TASK PROMPT: Turn the entries below into a numbered list, omitting blank lines and leaving out the pictures.

Entries listed in a dataset:
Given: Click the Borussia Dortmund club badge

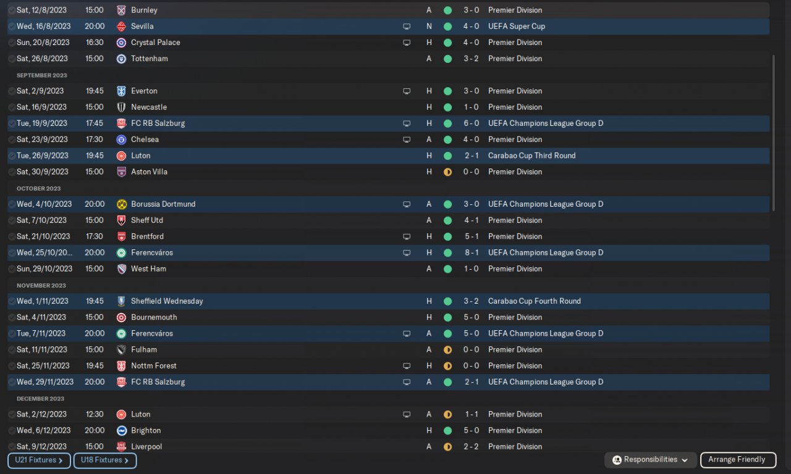Looking at the screenshot, I should [121, 204].
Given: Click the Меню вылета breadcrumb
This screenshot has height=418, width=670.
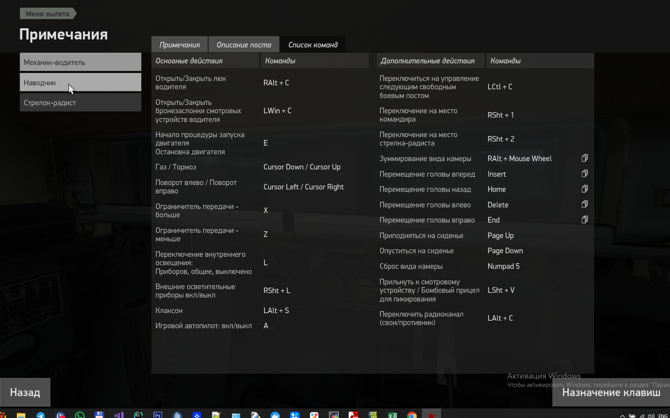Looking at the screenshot, I should 47,14.
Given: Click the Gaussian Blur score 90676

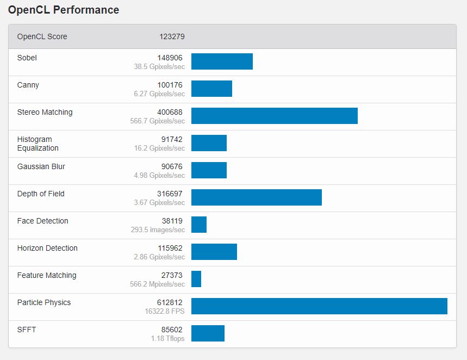Looking at the screenshot, I should coord(170,166).
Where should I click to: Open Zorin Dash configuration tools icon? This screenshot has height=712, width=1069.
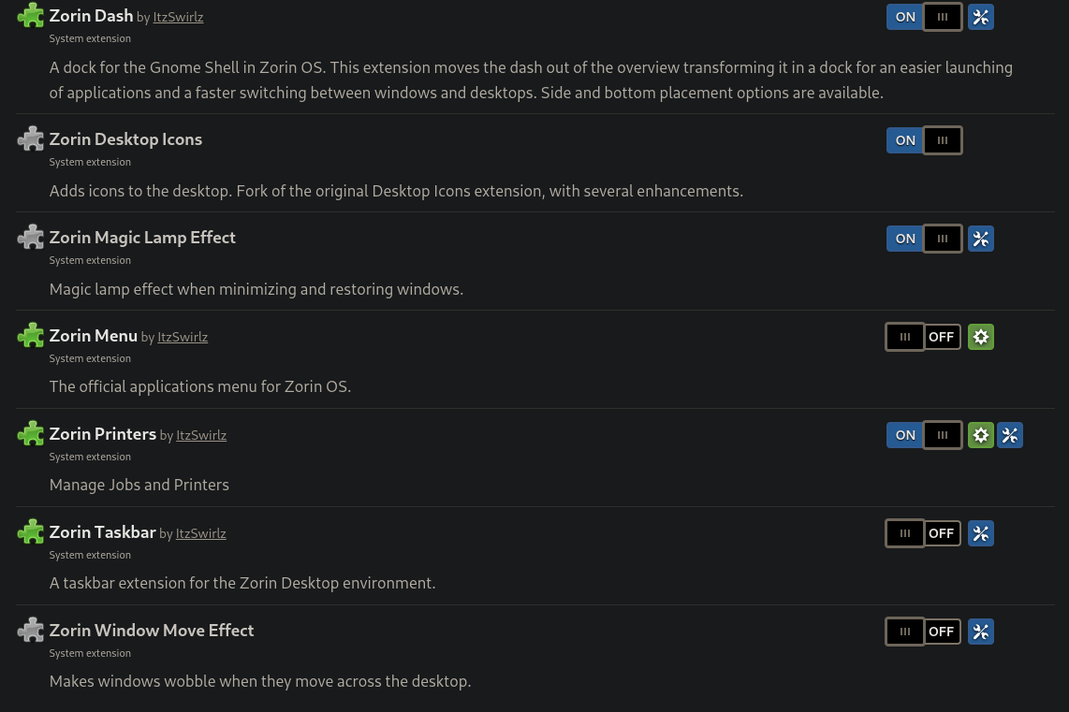(x=980, y=17)
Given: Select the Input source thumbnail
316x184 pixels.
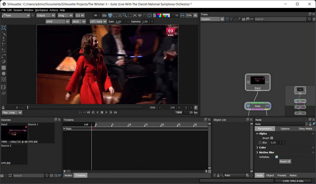Looking at the screenshot, I should coord(14,133).
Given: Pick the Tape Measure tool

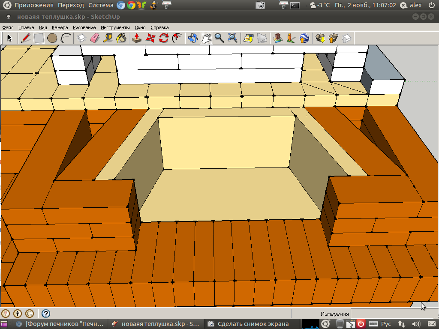Looking at the screenshot, I should (108, 38).
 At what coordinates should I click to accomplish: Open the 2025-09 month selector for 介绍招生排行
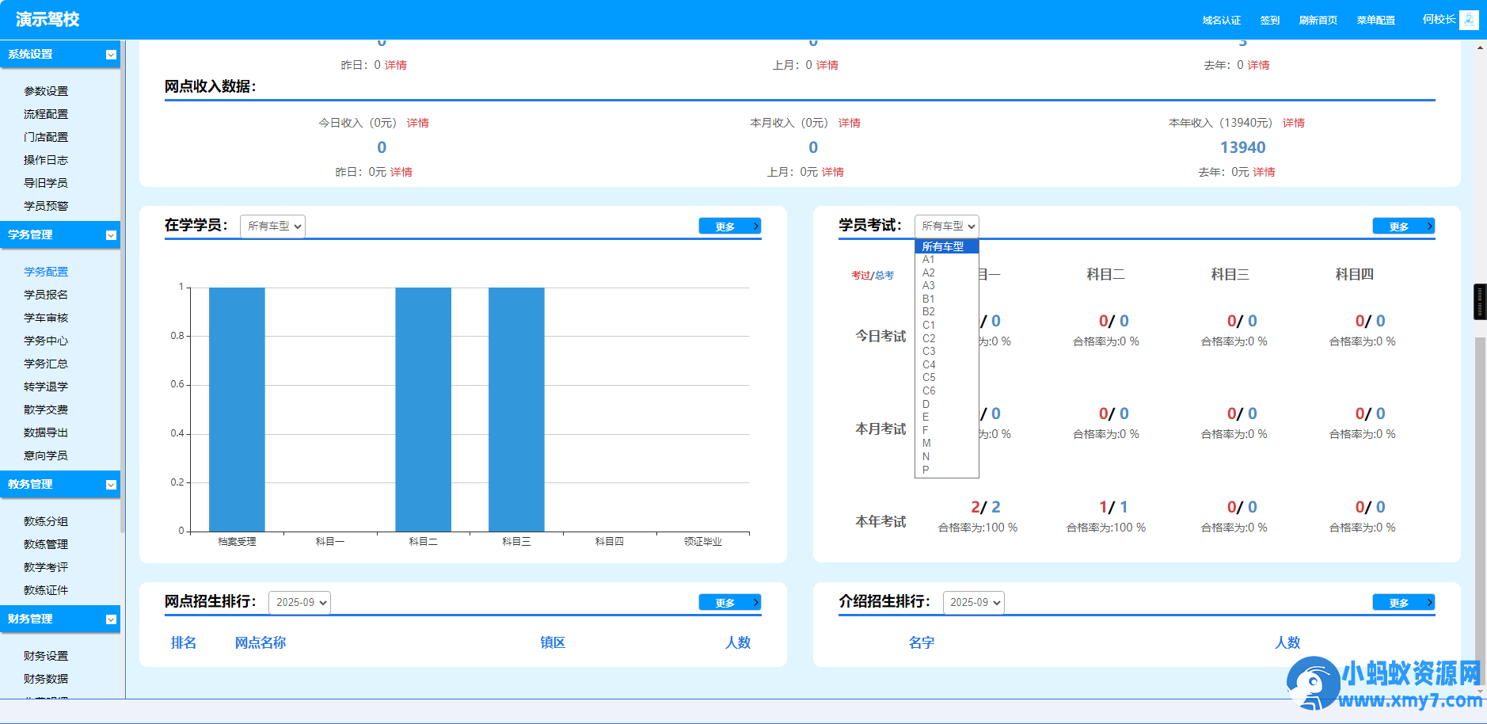(974, 602)
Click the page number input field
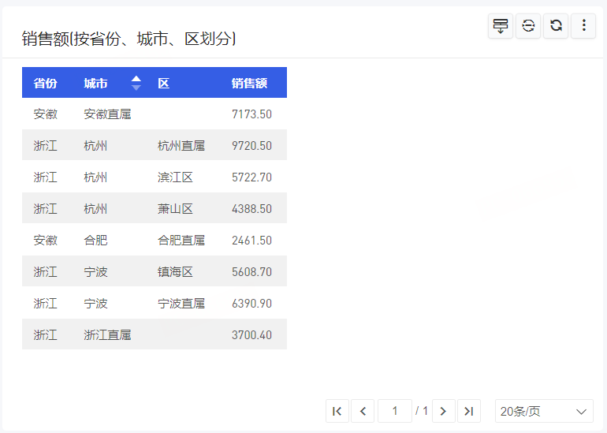The image size is (607, 433). point(395,411)
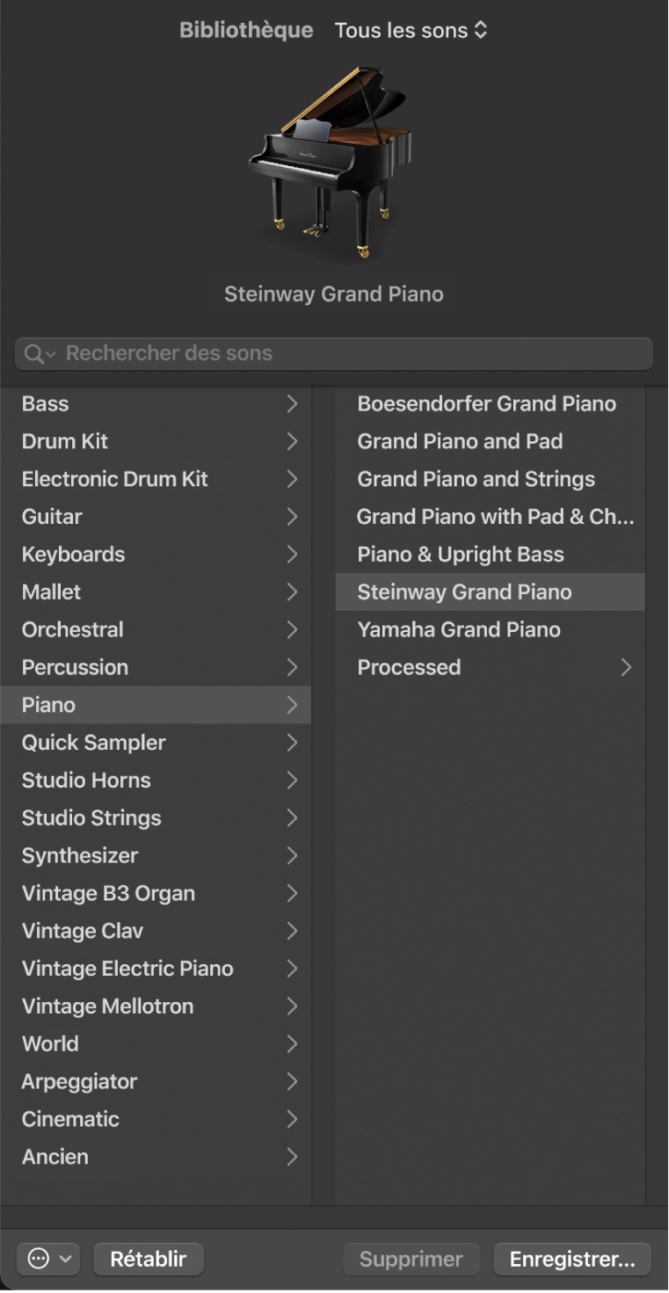Expand the Drum Kit category arrow
This screenshot has width=669, height=1293.
[292, 441]
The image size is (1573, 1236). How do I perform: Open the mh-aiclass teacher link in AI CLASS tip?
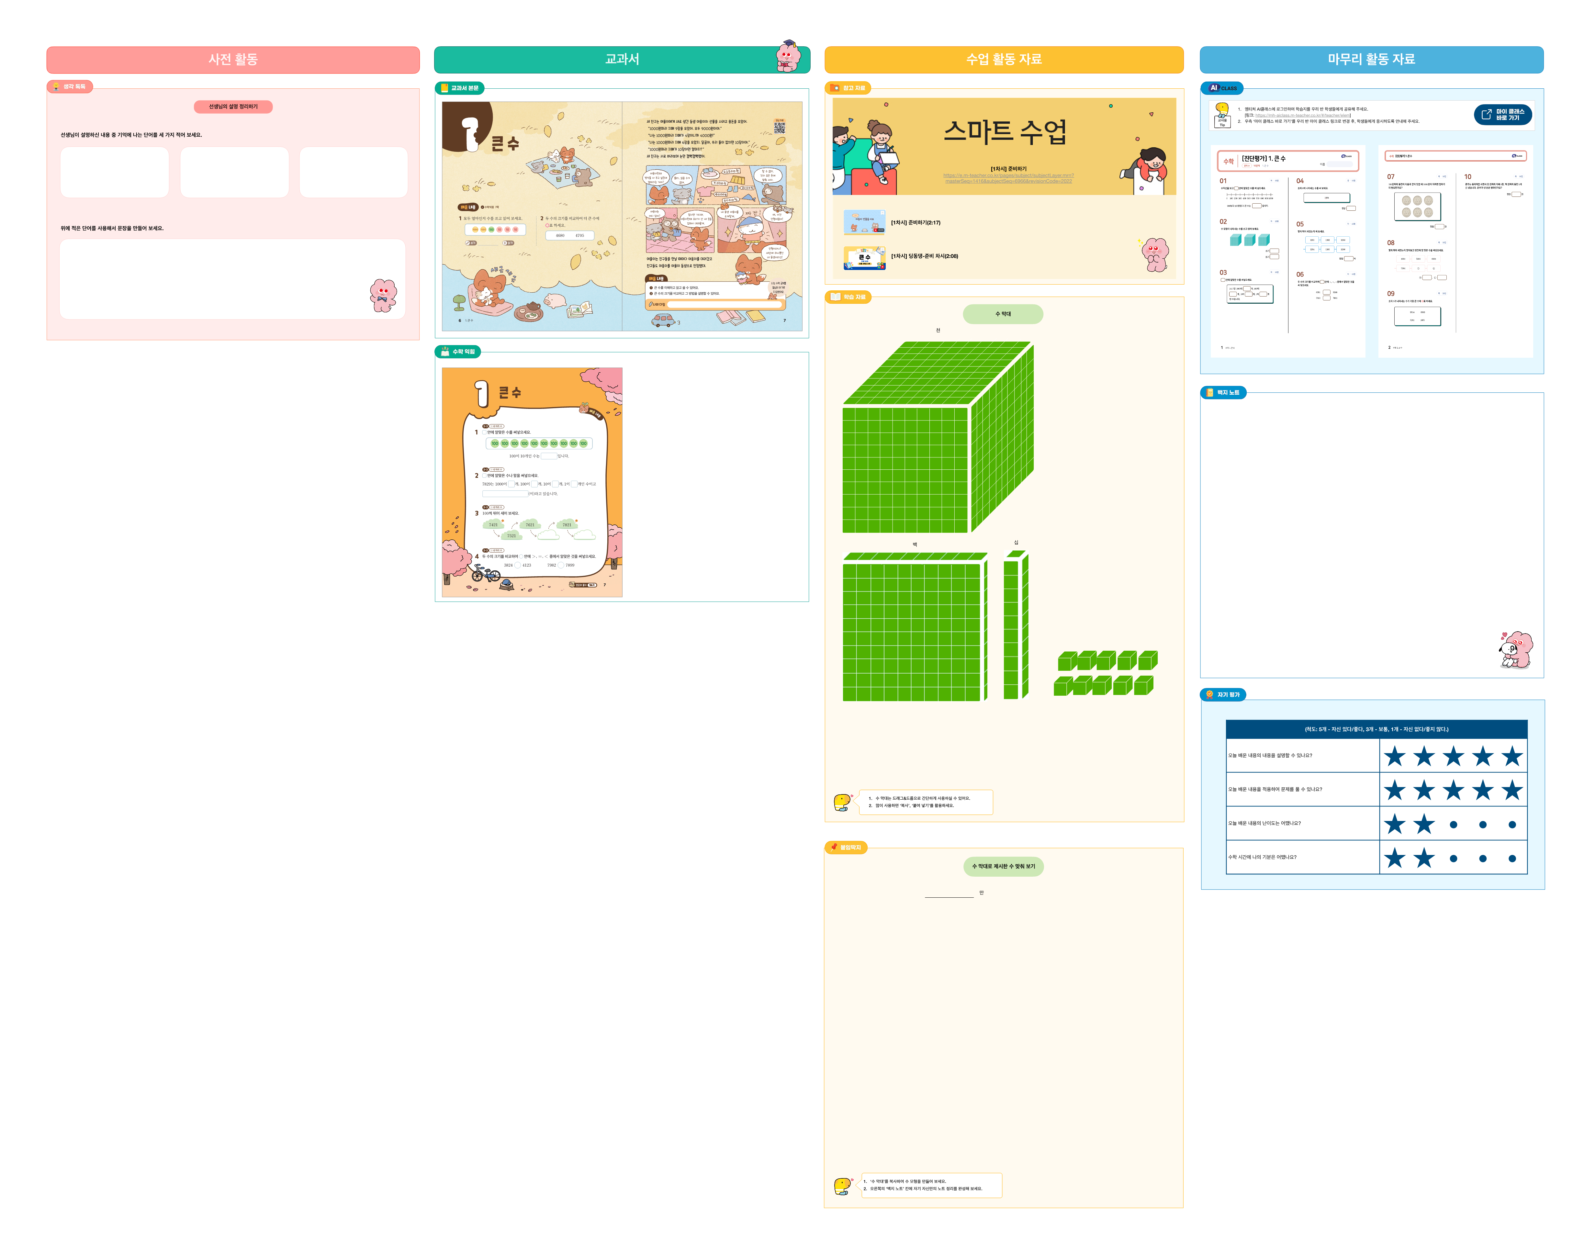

SOLUTION FOR THIS PROBLEM:
1. Given: Click the Borussia Dortmund club badge
2. Looking at the screenshot, I should [121, 204].
3. Given: Click the Меню вылета breadcrumb
4. This screenshot has height=418, width=670.
5. Looking at the screenshot, I should 47,14.
6. Given: Click the Gaussian Blur score 90676
7. Looking at the screenshot, I should coord(170,166).
8. Where should I click to: Open Zorin Dash configuration tools icon? This screenshot has height=712, width=1069.
9. (x=980, y=17)
10. Given: Select the Input source thumbnail
11. 316x184 pixels.
12. Looking at the screenshot, I should coord(14,133).
13. Given: Pick the Tape Measure tool
14. Looking at the screenshot, I should (108, 38).
15.  At what coordinates should I click to accomplish: Open the 2025-09 month selector for 介绍招生排行
16. (974, 602)
17. Click the page number input field
18. The image size is (607, 433). point(395,411)
19. Expand the Drum Kit category arrow
20. This screenshot has width=669, height=1293.
21. [292, 441]
22. The image size is (1573, 1236). How do I perform: Open the mh-aiclass teacher link in AI CLASS tip?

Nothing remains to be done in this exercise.